• [Exercise aim]:
Reproduce, from the lines below, exactly the stretch that begins at the line containing "The image size is (1512, 804)." and ends at the line containing "You are a computer-use agent. 1512x802", both included.

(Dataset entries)
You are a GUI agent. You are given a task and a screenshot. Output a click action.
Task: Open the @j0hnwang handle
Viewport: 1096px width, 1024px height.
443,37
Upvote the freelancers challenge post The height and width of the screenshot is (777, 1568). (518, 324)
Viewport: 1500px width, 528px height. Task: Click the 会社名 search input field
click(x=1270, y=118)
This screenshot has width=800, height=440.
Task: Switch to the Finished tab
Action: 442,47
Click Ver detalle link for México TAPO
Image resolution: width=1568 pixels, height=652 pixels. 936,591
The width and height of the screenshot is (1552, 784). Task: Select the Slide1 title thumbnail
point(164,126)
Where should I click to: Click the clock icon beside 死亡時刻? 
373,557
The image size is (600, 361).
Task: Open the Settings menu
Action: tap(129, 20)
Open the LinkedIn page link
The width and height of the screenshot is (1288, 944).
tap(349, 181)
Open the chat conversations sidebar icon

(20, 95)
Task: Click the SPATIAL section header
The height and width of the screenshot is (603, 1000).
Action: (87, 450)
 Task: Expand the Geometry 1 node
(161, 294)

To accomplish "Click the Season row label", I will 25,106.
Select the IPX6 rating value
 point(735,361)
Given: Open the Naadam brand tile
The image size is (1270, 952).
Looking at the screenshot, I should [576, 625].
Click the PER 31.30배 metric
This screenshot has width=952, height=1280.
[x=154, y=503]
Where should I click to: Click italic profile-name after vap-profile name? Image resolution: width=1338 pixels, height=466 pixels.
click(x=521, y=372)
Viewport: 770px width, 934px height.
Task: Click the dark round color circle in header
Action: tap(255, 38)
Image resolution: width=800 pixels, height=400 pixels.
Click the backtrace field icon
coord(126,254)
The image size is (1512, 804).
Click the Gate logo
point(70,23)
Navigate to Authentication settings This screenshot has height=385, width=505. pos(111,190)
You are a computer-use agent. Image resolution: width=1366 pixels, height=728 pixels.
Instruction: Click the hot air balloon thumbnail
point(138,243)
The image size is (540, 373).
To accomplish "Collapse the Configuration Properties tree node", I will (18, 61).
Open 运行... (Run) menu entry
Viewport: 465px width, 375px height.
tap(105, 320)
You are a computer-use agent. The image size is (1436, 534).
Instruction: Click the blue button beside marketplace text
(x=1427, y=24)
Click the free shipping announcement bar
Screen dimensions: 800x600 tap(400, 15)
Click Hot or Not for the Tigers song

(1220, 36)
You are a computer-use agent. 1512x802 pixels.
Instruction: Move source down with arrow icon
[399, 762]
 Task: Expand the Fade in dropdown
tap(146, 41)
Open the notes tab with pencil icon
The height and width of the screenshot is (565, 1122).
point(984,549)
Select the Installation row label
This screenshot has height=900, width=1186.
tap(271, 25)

• [Response]:
The image size is (1512, 804).
Click the Gate logo
point(70,23)
Navigate to Authentication settings This screenshot has height=385, width=505. pos(111,190)
You are a computer-use agent. Image resolution: width=1366 pixels, height=728 pixels.
Instruction: Click the hot air balloon thumbnail
point(138,243)
The image size is (540, 373).
To accomplish "Collapse the Configuration Properties tree node", I will (18, 61).
Open 运行... (Run) menu entry
Viewport: 465px width, 375px height.
tap(105, 320)
You are a computer-use agent. The image size is (1436, 534).
Instruction: Click the blue button beside marketplace text
(x=1427, y=24)
Click the free shipping announcement bar
Screen dimensions: 800x600 tap(400, 15)
Click Hot or Not for the Tigers song

(1220, 36)
You are a computer-use agent. 1512x802 pixels.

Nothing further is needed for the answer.